For me the end goal is fun. And piloting checks, in my opinion, should be a "HELL YEAH!!!! WHHOOOO! / OH NO!!!" moments on the table. Otherwise, rolling for nonsense will just bog down the session.
Good RPG systems should have cohesion between the narrative and the mechanics.
Consider SR5. A piloting test is Vehicle Skill + Reaction, limited by the vehicle's handling. This has a difficulty of 1 for easy tests, described as "Merging, passing, sudden stop, drift or gradual turn (less than 75 degrees).". It has a threshold of 2 for average tests, described as "Avoiding an obstacle, maneuvering through a narrow spot, tight turn (75-130 degrees)."

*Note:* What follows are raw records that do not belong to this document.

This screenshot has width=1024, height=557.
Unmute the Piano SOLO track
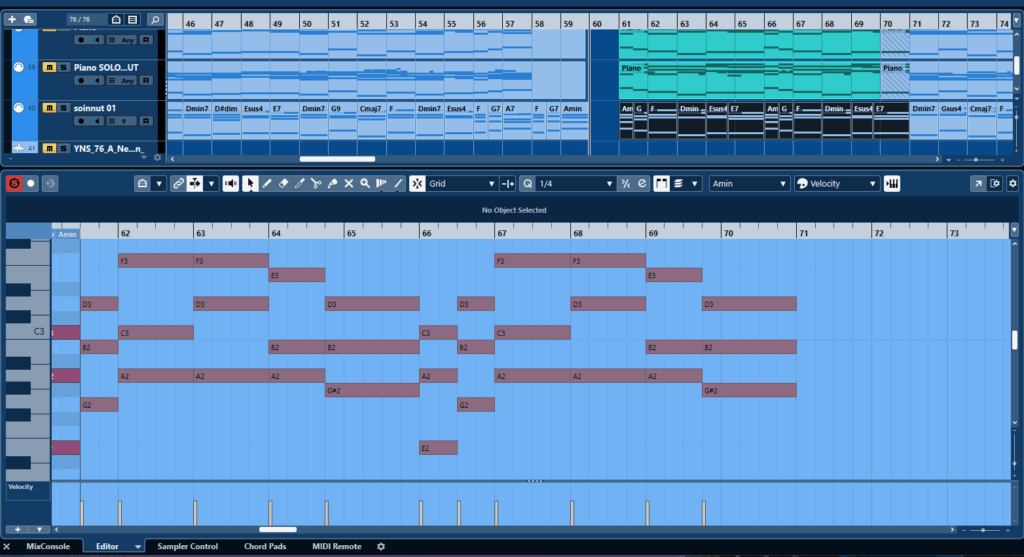49,67
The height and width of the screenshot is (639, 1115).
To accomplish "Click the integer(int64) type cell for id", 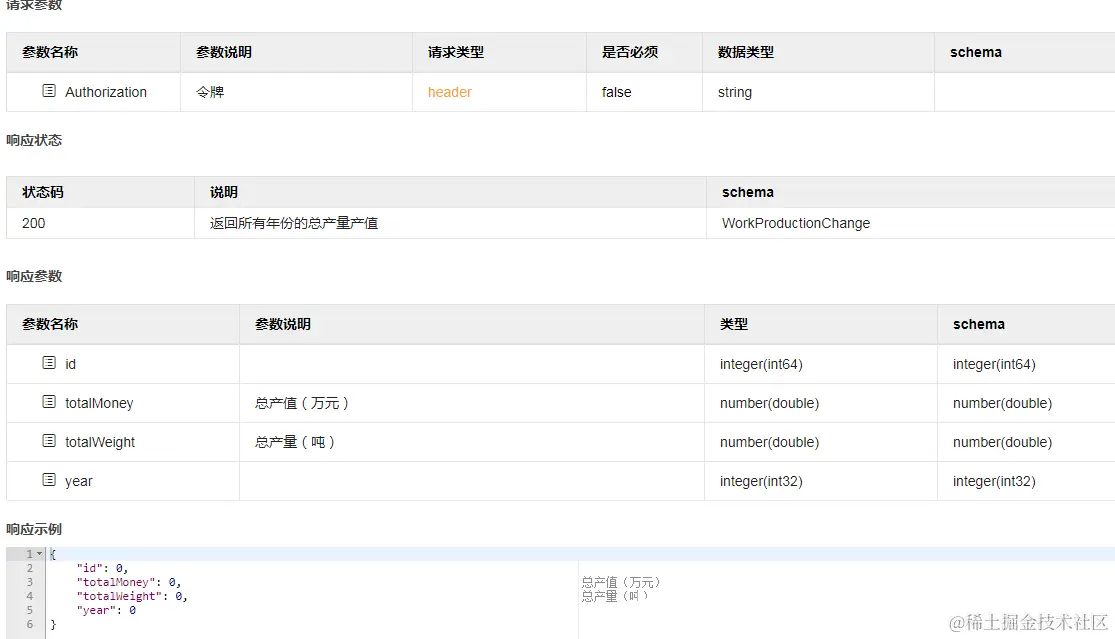I will pyautogui.click(x=761, y=364).

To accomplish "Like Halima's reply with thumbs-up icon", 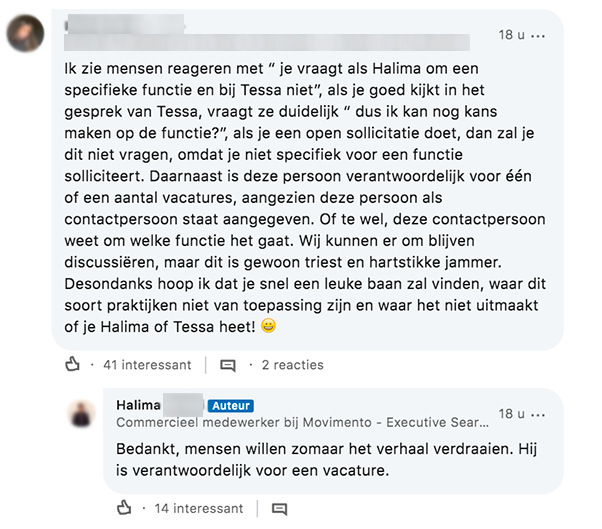I will [123, 507].
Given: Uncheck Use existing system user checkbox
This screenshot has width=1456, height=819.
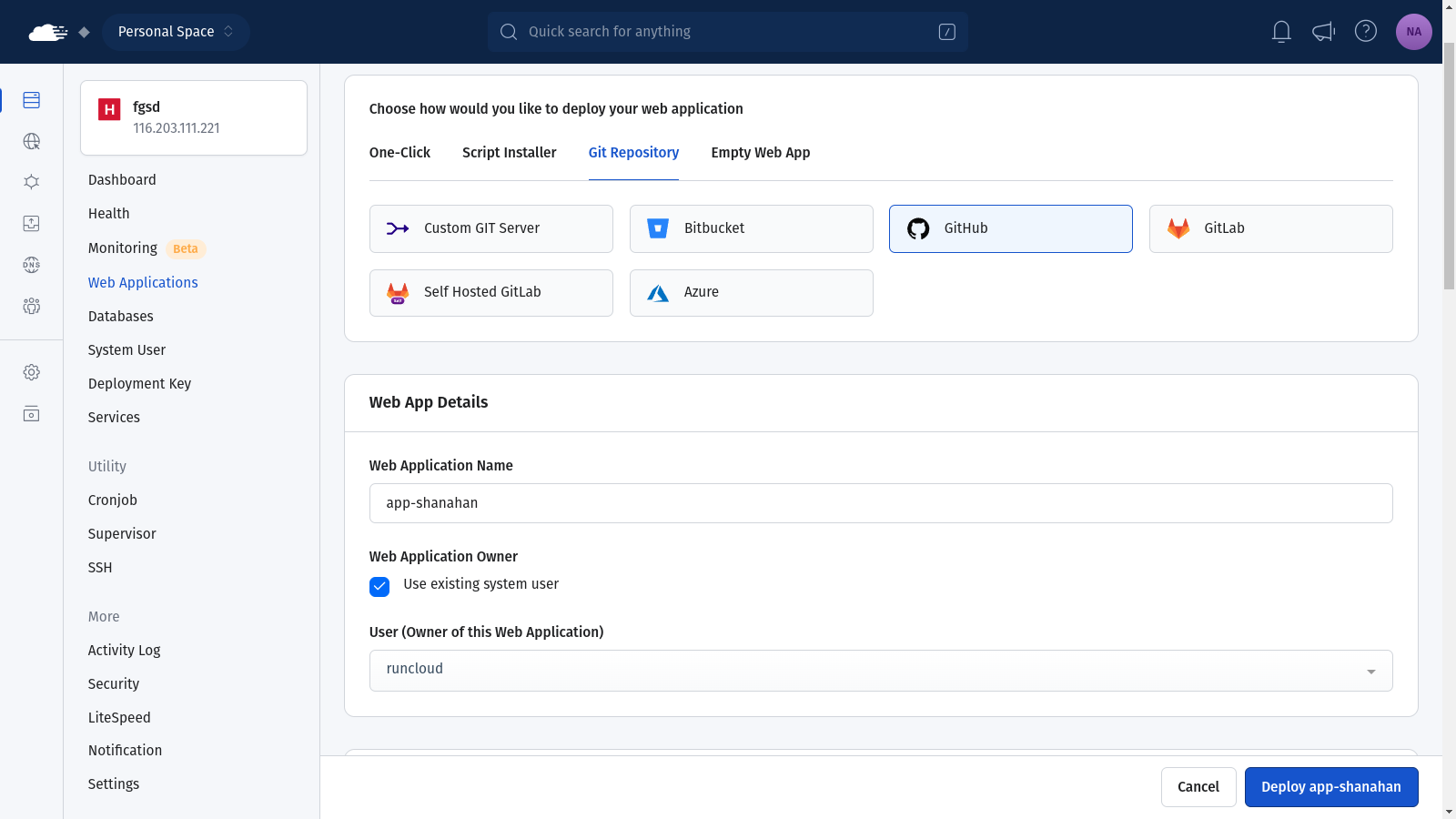Looking at the screenshot, I should coord(379,586).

So a normal civilian driving manually [1] is rolling 4-5 dice on that test. They can buy 1 hit, so can deal with normal traffic without issue. They have a decent chance of rolling 2 hits, so the second set of situations only causes troubles occasionally. Thus we have harmony between the maths and the reality. A GM handwaving the rolls away for routine stuff -- as is right and proper -- isn't changing the likely outcome of the roll. Everyone is happy.

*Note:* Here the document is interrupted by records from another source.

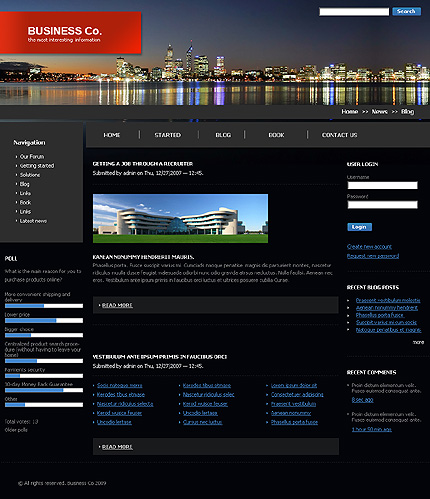
Task: Click the Lower price poll bar
Action: [44, 321]
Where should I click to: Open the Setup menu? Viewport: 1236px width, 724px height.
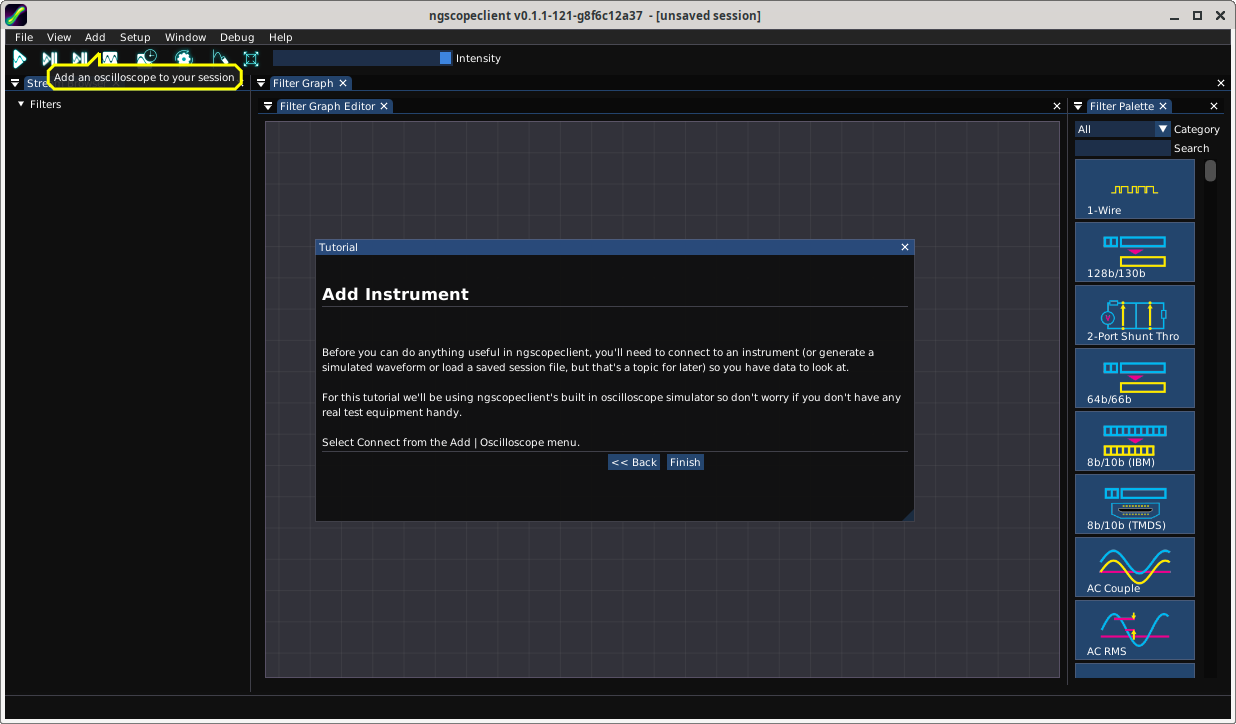pos(135,37)
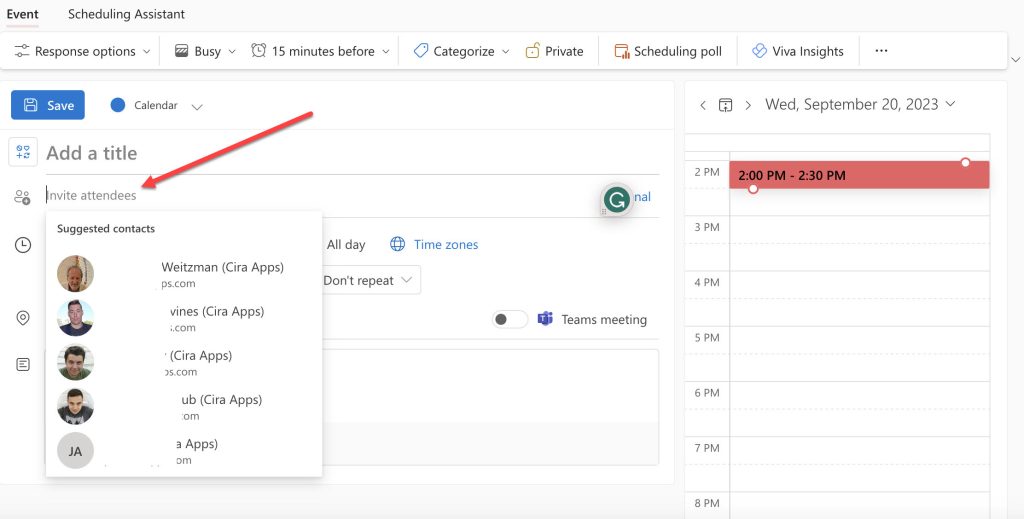Enable the Teams meeting toggle
Screen dimensions: 1024x519
tap(510, 319)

Now consider 6e. The basic form of the test is still Vehicle Skill + Reaction, but the threshold is now the vehicle handling - which is typically in the range of 3-5 (there are a couple of 2s.) And there's a really stiff dice pool penalty for speed too; a Ford Americar doing 45 mph imposes -3 dice on that test. This suddenly flips things for our civilians. Now, the default outcome for the simplest of tests is going to be a failure. Now we have no harmony between maths and reality, because the the mechanic is that almost every roll will fail. So now the GM call of "you don't roll for routine stuff" becomes crucial, because the second the GM decides "this just stopped being routine" you have every wageslave on the road immediately crashing into each other. There's no graduation to the change of circumstances there. You just fall off a cliff edge.

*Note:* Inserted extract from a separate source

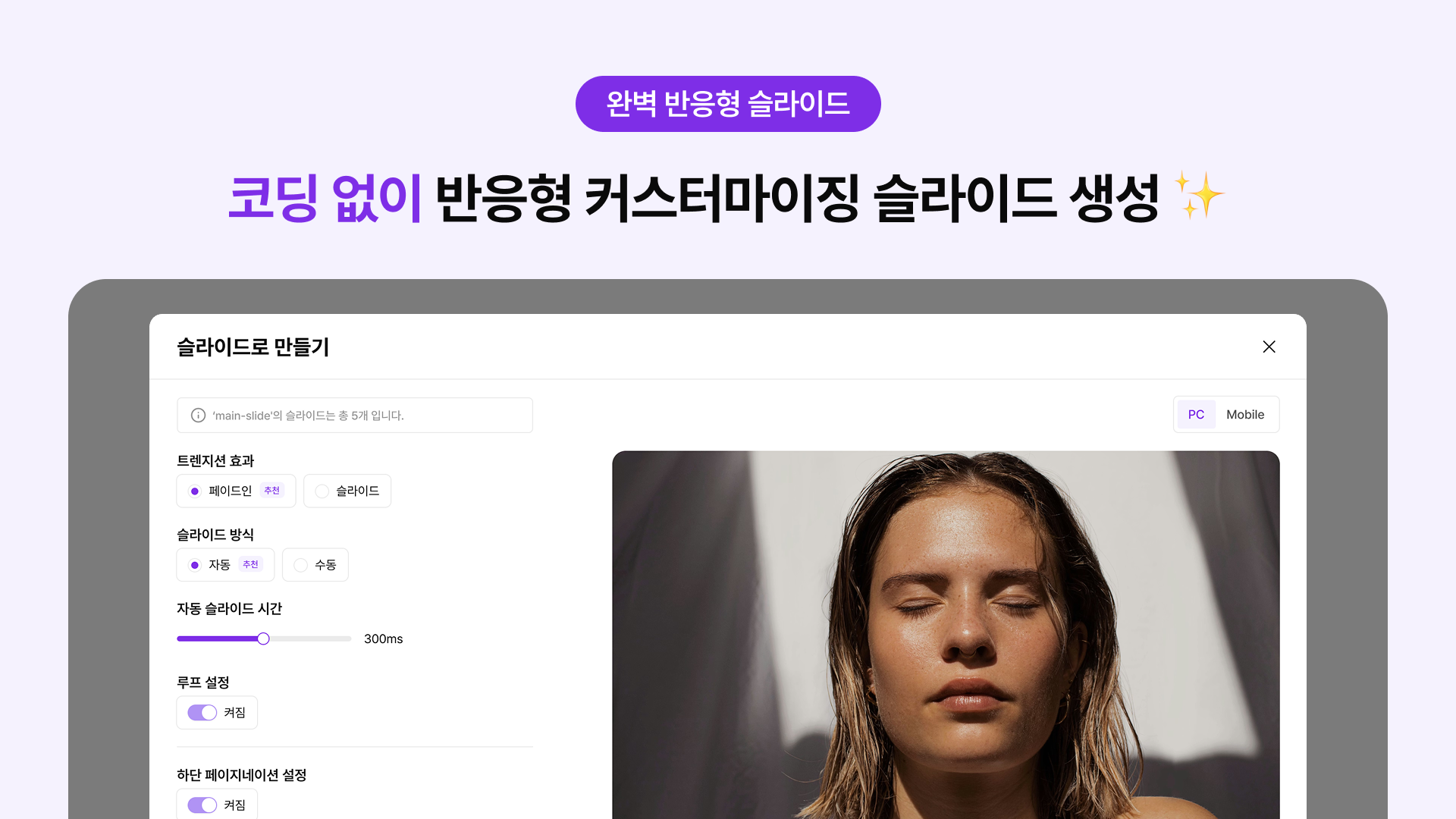Toggle the 루프 설정 switch
1456x819 pixels.
202,713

So sure, as a GM, I don't want to do trivial rolls. But I want the game mechanics to support me by making trivial tasks math out to trivial rolls. 6e's driving system doesn't achieve that. In fact, it's the opposite of that.
Every roll is crucial.
Ask yourself this. Was 5e's system broken, in your opinion? Because I thought 5e worked fine here. And 6e is radically different, and not for the better.
[1] Recall that GridGuide is only 90% of downtown and less in the suburbs; most people who have cars are going to drive manually from time to time.